Defesa de ex-diretor da Feam preso pela PF recorre ao STJ

Arthur Delfim é suspeito de ter atuado em favor de mineradora do grupo investigado em troca de propina por empresários
Arthur Ferreira Rezende Delfim
Arthur Ferreira Rezende Delfim representou a Feam em audiência pública um dia antes de ser preso. Foto: Willian Dias/ALMG

A defesa do ex-diretor da Fundação Estadual do Meio Ambiente (Feam), Arthur Ferreira Rezende Delfim, protocolou habeas corpus no Superior Tribunal de Justiça (STJ) para tentar reverter sua prisão preventiva decretada no âmbito da Operação Rejeito. Delfim está preso desde 17 de setembro, sendo o único investigado detido na operação sem que a Polícia Federal tenha solicitado a medida cautelar.

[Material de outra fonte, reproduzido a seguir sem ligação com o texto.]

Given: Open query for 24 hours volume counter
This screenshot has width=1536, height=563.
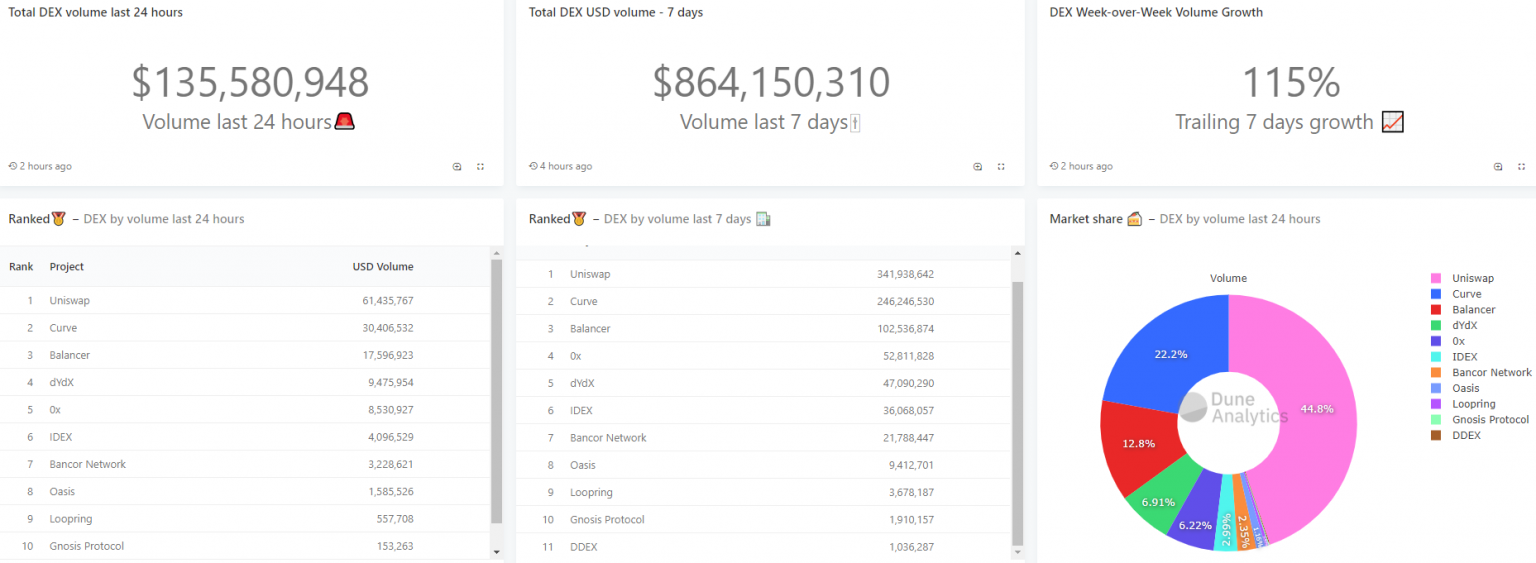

O recurso ao STJ foi apresentado após o Tribunal Regional Federal da 6ª Região (TRF-6) negar, nesta quinta-feira (25), o pedido liminar de soltura feito pela defesa. O desembargador federal Pedro Felipe de Oliveira Santos indeferiu o pedido, considerando que a decisão de primeira instância estava “devidamente fundamentada” e que não se vislumbrava “manifesta ilegalidade ou abuso de poder”.

Arthur Delfim responde pelos crimes de organização criminosa, lavagem de dinheiro, corrupção passiva e ativa, além de crimes ambientais. Segundo o relatório da Polícia Federal, ele ocupava posição estratégica no núcleo decisório da organização criminosa investigada, integrando uma estrutura voltada à prática sistemática de crimes ambientais, corrupção e lavagem de capitais.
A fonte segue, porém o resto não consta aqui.